====== DATASET CONTENT ======

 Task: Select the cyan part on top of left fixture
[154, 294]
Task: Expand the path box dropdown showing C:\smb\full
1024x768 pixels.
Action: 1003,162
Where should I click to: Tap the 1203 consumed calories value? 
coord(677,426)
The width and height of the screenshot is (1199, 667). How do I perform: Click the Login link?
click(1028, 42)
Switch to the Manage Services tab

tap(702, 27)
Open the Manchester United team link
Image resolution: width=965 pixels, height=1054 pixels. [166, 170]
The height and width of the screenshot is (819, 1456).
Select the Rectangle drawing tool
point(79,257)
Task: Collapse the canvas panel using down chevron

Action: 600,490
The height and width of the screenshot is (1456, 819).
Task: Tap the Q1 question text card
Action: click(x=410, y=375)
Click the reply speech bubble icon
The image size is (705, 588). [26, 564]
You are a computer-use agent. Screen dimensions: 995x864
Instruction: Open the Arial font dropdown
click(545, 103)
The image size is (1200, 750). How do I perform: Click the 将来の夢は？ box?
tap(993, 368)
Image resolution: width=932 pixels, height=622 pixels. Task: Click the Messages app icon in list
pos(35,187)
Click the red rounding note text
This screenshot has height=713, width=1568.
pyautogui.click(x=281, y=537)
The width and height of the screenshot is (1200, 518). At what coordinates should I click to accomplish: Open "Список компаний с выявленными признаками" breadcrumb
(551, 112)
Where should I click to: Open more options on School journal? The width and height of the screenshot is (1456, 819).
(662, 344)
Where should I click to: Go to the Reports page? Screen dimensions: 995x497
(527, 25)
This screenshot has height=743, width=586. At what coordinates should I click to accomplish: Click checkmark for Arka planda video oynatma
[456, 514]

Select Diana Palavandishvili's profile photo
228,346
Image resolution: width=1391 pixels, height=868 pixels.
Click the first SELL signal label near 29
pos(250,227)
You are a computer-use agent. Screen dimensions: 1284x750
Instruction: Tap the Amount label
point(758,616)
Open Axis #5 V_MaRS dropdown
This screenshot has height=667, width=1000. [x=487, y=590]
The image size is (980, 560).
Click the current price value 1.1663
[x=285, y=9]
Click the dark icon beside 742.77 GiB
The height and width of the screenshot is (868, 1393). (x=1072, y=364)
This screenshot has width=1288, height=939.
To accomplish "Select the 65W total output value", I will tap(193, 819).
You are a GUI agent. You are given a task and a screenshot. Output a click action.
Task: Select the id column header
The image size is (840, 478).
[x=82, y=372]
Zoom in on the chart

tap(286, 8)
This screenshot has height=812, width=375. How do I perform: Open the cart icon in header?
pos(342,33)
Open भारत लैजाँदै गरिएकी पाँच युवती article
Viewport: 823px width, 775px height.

======

_EXERCISE BRIEF_.
Output the records in full, keeping them exactly as they are.

_RESPONSE TO THE EXERCISE_.
 Task: Select the cyan part on top of left fixture
[154, 294]
Task: Expand the path box dropdown showing C:\smb\full
1024x768 pixels.
Action: 1003,162
Where should I click to: Tap the 1203 consumed calories value? 
coord(677,426)
The width and height of the screenshot is (1199, 667). How do I perform: Click the Login link?
click(1028, 42)
Switch to the Manage Services tab

tap(702, 27)
Open the Manchester United team link
Image resolution: width=965 pixels, height=1054 pixels. [166, 170]
The height and width of the screenshot is (819, 1456).
Select the Rectangle drawing tool
point(79,257)
Task: Collapse the canvas panel using down chevron

Action: 600,490
The height and width of the screenshot is (1456, 819).
Task: Tap the Q1 question text card
Action: click(x=410, y=375)
Click the reply speech bubble icon
The image size is (705, 588). [26, 564]
You are a computer-use agent. Screen dimensions: 995x864
Instruction: Open the Arial font dropdown
click(545, 103)
The image size is (1200, 750). How do I perform: Click the 将来の夢は？ box?
tap(993, 368)
Image resolution: width=932 pixels, height=622 pixels. Task: Click the Messages app icon in list
pos(35,187)
Click the red rounding note text
This screenshot has height=713, width=1568.
pyautogui.click(x=281, y=537)
The width and height of the screenshot is (1200, 518). At what coordinates should I click to accomplish: Open "Список компаний с выявленными признаками" breadcrumb
(551, 112)
Where should I click to: Open more options on School journal? The width and height of the screenshot is (1456, 819).
(662, 344)
Where should I click to: Go to the Reports page? Screen dimensions: 995x497
(527, 25)
This screenshot has height=743, width=586. At what coordinates should I click to accomplish: Click checkmark for Arka planda video oynatma
[456, 514]

Select Diana Palavandishvili's profile photo
228,346
Image resolution: width=1391 pixels, height=868 pixels.
Click the first SELL signal label near 29
pos(250,227)
You are a computer-use agent. Screen dimensions: 1284x750
Instruction: Tap the Amount label
point(758,616)
Open Axis #5 V_MaRS dropdown
This screenshot has height=667, width=1000. [x=487, y=590]
The image size is (980, 560).
Click the current price value 1.1663
[x=285, y=9]
Click the dark icon beside 742.77 GiB
The height and width of the screenshot is (868, 1393). (x=1072, y=364)
This screenshot has width=1288, height=939.
To accomplish "Select the 65W total output value", I will tap(193, 819).
You are a GUI agent. You are given a task and a screenshot. Output a click action.
Task: Select the id column header
The image size is (840, 478).
[x=82, y=372]
Zoom in on the chart

tap(286, 8)
This screenshot has height=812, width=375. How do I perform: Open the cart icon in header?
pos(342,33)
Open भारत लैजाँदै गरिएकी पाँच युवती article
Viewport: 823px width, 775px height.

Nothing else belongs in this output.